Would you please repeat the data exactly as given?

════════

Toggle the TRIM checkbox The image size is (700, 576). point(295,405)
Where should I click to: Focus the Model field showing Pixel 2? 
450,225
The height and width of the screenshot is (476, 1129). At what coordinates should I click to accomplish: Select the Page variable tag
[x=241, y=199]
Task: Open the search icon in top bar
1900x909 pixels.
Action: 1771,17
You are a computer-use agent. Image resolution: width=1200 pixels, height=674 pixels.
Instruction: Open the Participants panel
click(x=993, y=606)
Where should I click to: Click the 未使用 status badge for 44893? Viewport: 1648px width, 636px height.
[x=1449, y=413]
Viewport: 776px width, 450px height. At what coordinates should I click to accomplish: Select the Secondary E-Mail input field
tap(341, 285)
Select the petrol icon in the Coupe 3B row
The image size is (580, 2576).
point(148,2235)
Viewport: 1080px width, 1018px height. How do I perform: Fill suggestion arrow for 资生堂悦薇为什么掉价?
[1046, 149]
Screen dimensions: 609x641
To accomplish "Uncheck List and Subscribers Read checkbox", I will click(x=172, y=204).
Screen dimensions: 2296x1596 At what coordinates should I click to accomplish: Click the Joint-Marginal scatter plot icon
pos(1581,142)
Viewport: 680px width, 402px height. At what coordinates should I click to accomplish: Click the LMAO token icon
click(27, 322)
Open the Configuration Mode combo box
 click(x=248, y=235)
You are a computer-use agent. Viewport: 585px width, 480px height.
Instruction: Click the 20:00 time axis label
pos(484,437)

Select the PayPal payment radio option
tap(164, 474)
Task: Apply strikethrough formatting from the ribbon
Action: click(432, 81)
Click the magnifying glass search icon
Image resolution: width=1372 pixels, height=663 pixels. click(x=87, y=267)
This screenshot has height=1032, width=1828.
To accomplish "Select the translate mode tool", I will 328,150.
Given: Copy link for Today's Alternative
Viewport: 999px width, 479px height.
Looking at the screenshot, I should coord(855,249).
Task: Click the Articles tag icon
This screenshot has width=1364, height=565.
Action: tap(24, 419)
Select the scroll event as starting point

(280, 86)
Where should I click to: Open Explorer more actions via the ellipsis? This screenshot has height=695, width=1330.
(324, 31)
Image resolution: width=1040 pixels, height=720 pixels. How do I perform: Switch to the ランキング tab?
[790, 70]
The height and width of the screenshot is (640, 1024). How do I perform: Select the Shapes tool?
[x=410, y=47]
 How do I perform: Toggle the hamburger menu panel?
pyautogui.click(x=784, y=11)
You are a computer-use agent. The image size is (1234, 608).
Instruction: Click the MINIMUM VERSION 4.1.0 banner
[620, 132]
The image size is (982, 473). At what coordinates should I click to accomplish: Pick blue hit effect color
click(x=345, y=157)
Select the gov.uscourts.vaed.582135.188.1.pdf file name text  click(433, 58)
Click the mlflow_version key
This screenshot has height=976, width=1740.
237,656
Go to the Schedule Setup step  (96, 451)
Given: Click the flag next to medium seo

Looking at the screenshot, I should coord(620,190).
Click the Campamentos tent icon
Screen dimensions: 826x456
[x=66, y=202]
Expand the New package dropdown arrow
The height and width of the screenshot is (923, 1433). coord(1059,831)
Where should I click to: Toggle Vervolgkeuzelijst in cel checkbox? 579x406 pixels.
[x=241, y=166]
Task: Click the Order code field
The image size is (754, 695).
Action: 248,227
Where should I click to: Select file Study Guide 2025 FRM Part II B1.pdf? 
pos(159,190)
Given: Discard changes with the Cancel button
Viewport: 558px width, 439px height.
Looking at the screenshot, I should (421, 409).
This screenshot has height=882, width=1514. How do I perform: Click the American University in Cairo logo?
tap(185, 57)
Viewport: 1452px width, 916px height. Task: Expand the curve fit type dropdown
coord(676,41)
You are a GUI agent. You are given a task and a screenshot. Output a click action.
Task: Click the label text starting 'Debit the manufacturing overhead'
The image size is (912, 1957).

════════

Task answer
Toggle the TRIM checkbox The image size is (700, 576). point(295,405)
Where should I click to: Focus the Model field showing Pixel 2? 
450,225
The height and width of the screenshot is (476, 1129). At what coordinates should I click to accomplish: Select the Page variable tag
[x=241, y=199]
Task: Open the search icon in top bar
1900x909 pixels.
Action: 1771,17
You are a computer-use agent. Image resolution: width=1200 pixels, height=674 pixels.
Instruction: Open the Participants panel
click(x=993, y=606)
Where should I click to: Click the 未使用 status badge for 44893? Viewport: 1648px width, 636px height.
[x=1449, y=413]
Viewport: 776px width, 450px height. At what coordinates should I click to accomplish: Select the Secondary E-Mail input field
tap(341, 285)
Select the petrol icon in the Coupe 3B row
The image size is (580, 2576).
point(148,2235)
Viewport: 1080px width, 1018px height. How do I perform: Fill suggestion arrow for 资生堂悦薇为什么掉价?
[1046, 149]
Screen dimensions: 609x641
To accomplish "Uncheck List and Subscribers Read checkbox", I will click(x=172, y=204).
Screen dimensions: 2296x1596 At what coordinates should I click to accomplish: Click the Joint-Marginal scatter plot icon
pos(1581,142)
Viewport: 680px width, 402px height. At what coordinates should I click to accomplish: Click the LMAO token icon
click(27, 322)
Open the Configuration Mode combo box
 click(x=248, y=235)
You are a computer-use agent. Viewport: 585px width, 480px height.
Instruction: Click the 20:00 time axis label
pos(484,437)

Select the PayPal payment radio option
tap(164, 474)
Task: Apply strikethrough formatting from the ribbon
Action: click(432, 81)
Click the magnifying glass search icon
Image resolution: width=1372 pixels, height=663 pixels. click(x=87, y=267)
This screenshot has height=1032, width=1828.
To accomplish "Select the translate mode tool", I will 328,150.
Given: Copy link for Today's Alternative
Viewport: 999px width, 479px height.
Looking at the screenshot, I should coord(855,249).
Task: Click the Articles tag icon
This screenshot has width=1364, height=565.
Action: tap(24, 419)
Select the scroll event as starting point

(280, 86)
Where should I click to: Open Explorer more actions via the ellipsis? This screenshot has height=695, width=1330.
(324, 31)
Image resolution: width=1040 pixels, height=720 pixels. How do I perform: Switch to the ランキング tab?
[790, 70]
The height and width of the screenshot is (640, 1024). How do I perform: Select the Shapes tool?
[x=410, y=47]
 How do I perform: Toggle the hamburger menu panel?
pyautogui.click(x=784, y=11)
You are a computer-use agent. The image size is (1234, 608).
Instruction: Click the MINIMUM VERSION 4.1.0 banner
[620, 132]
The image size is (982, 473). At what coordinates should I click to accomplish: Pick blue hit effect color
click(x=345, y=157)
Select the gov.uscourts.vaed.582135.188.1.pdf file name text  click(433, 58)
Click the mlflow_version key
This screenshot has height=976, width=1740.
237,656
Go to the Schedule Setup step  (96, 451)
Given: Click the flag next to medium seo

Looking at the screenshot, I should coord(620,190).
Click the Campamentos tent icon
Screen dimensions: 826x456
[x=66, y=202]
Expand the New package dropdown arrow
The height and width of the screenshot is (923, 1433). coord(1059,831)
Where should I click to: Toggle Vervolgkeuzelijst in cel checkbox? 579x406 pixels.
[x=241, y=166]
Task: Click the Order code field
The image size is (754, 695).
Action: 248,227
Where should I click to: Select file Study Guide 2025 FRM Part II B1.pdf? 
pos(159,190)
Given: Discard changes with the Cancel button
Viewport: 558px width, 439px height.
Looking at the screenshot, I should (421, 409).
This screenshot has height=882, width=1514. How do I perform: Click the American University in Cairo logo?
tap(185, 57)
Viewport: 1452px width, 916px height. Task: Expand the curve fit type dropdown
coord(676,41)
You are a GUI agent. You are given a task and a screenshot. Output a click action.
Task: Click the label text starting 'Debit the manufacturing overhead'
The image size is (912, 1957).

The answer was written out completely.